## What you have to do
Rewrite the listing below, swapping every "location" for "position" and leaving everything else unchanged. Omit the pictures.
----- Available records
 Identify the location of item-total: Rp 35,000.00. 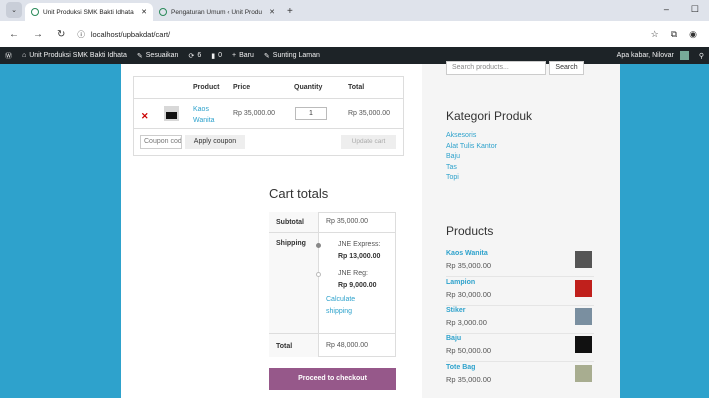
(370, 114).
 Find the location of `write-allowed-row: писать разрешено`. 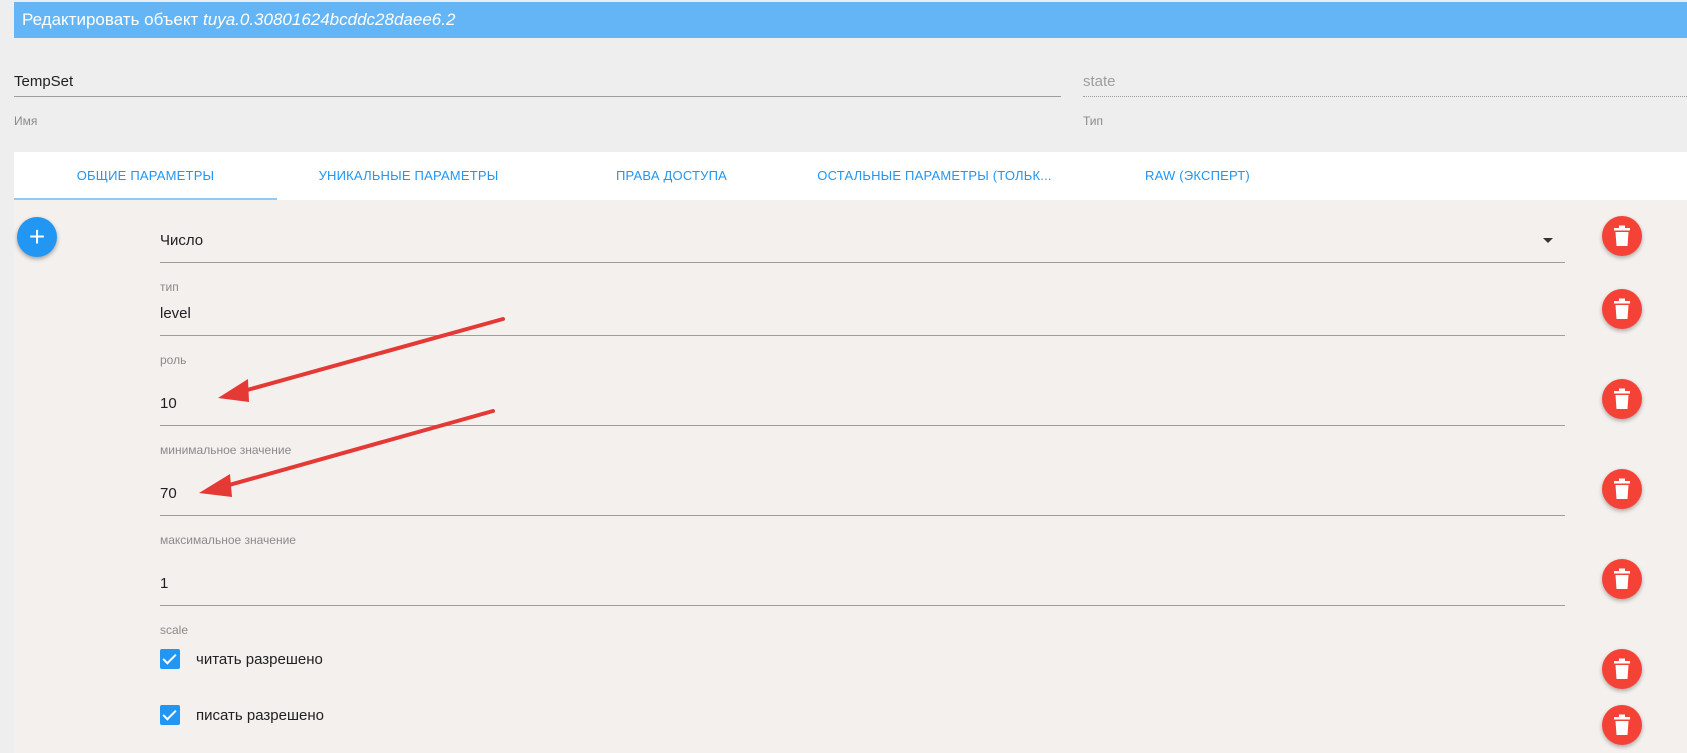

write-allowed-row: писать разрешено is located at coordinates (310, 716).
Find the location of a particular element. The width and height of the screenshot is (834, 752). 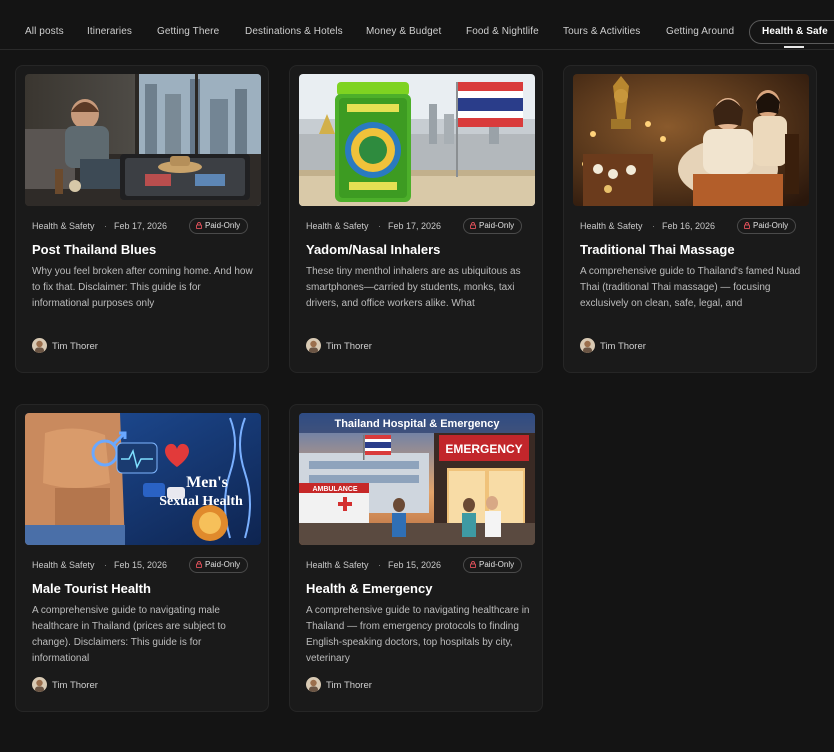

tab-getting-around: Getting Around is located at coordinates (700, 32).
----------
## Task answer
 Identify the position of item-total: Rp 35,000.00. 
(370, 114).
 Find the position of `write-allowed-row: писать разрешено`. 

write-allowed-row: писать разрешено is located at coordinates (310, 716).
Find the position of a particular element. The width and height of the screenshot is (834, 752). 

tab-getting-around: Getting Around is located at coordinates (700, 32).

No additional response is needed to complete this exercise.